* [Exercise]:
Output exactly the lines from the one holding "Task: Show All field types" through the final line of the entries.

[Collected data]

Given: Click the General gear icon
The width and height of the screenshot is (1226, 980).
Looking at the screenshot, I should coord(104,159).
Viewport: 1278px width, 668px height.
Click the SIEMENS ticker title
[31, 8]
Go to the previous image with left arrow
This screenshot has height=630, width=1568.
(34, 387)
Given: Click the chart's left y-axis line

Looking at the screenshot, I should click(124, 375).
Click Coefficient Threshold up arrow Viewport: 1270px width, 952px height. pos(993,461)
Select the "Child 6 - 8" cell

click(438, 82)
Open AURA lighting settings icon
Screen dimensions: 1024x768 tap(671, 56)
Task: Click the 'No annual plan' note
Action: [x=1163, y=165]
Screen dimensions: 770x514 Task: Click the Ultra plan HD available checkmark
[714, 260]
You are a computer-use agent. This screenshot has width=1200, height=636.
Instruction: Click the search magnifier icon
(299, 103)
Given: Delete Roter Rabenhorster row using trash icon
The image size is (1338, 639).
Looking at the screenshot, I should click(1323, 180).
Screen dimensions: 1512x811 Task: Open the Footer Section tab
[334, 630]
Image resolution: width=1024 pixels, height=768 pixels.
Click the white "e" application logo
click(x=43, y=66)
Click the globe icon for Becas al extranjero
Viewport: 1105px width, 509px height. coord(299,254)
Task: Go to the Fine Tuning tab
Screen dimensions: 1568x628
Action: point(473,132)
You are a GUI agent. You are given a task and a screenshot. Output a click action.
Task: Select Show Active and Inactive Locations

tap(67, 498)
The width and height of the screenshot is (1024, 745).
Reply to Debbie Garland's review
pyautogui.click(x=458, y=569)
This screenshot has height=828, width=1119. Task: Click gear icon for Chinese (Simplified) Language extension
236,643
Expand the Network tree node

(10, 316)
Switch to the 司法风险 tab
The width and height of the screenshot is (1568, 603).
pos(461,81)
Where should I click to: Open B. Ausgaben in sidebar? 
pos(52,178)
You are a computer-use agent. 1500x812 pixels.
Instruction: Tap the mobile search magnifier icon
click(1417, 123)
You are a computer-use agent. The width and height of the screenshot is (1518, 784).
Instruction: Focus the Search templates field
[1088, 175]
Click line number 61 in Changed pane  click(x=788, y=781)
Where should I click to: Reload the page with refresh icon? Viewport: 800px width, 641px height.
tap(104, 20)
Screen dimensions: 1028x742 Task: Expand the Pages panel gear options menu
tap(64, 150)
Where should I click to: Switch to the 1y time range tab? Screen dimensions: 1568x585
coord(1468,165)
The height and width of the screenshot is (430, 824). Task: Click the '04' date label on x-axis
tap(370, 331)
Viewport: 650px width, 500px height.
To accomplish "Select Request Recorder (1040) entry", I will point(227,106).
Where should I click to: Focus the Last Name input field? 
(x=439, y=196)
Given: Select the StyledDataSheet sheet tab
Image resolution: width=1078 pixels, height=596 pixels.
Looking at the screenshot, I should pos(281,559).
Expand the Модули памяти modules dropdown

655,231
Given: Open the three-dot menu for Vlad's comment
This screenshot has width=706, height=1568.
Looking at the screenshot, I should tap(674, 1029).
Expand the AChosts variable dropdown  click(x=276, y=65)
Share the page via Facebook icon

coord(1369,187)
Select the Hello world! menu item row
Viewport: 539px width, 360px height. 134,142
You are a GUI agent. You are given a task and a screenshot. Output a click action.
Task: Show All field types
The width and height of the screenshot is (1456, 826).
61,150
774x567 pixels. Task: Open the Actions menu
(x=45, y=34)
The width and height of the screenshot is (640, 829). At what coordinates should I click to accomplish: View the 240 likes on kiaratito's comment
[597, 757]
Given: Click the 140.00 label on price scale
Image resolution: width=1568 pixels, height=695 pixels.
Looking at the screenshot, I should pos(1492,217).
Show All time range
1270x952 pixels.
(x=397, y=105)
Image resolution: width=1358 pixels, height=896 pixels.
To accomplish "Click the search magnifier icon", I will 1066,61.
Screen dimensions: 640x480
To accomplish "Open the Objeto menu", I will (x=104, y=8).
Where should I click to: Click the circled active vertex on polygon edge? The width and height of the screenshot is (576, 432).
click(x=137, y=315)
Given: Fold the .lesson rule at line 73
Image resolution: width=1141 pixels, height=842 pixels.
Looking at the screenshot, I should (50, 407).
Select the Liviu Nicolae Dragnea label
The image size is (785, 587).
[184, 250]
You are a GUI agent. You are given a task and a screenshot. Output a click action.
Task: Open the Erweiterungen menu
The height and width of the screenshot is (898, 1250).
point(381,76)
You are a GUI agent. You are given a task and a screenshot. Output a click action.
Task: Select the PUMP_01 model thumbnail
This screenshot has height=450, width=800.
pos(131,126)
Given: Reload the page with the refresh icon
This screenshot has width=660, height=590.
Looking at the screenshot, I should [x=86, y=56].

* [Solution for this problem]:
Task: Show All field types
The width and height of the screenshot is (1456, 826).
61,150
774x567 pixels. Task: Open the Actions menu
(x=45, y=34)
The width and height of the screenshot is (640, 829). At what coordinates should I click to accomplish: View the 240 likes on kiaratito's comment
[597, 757]
Given: Click the 140.00 label on price scale
Image resolution: width=1568 pixels, height=695 pixels.
Looking at the screenshot, I should pos(1492,217).
Show All time range
1270x952 pixels.
(x=397, y=105)
Image resolution: width=1358 pixels, height=896 pixels.
To accomplish "Click the search magnifier icon", I will 1066,61.
Screen dimensions: 640x480
To accomplish "Open the Objeto menu", I will (x=104, y=8).
Where should I click to: Click the circled active vertex on polygon edge? The width and height of the screenshot is (576, 432).
click(x=137, y=315)
Given: Fold the .lesson rule at line 73
Image resolution: width=1141 pixels, height=842 pixels.
Looking at the screenshot, I should (50, 407).
Select the Liviu Nicolae Dragnea label
The image size is (785, 587).
[184, 250]
You are a GUI agent. You are given a task and a screenshot. Output a click action.
Task: Open the Erweiterungen menu
The height and width of the screenshot is (898, 1250).
point(381,76)
You are a GUI agent. You are given a task and a screenshot. Output a click action.
Task: Select the PUMP_01 model thumbnail
This screenshot has height=450, width=800.
pos(131,126)
Given: Reload the page with the refresh icon
This screenshot has width=660, height=590.
Looking at the screenshot, I should [x=86, y=56].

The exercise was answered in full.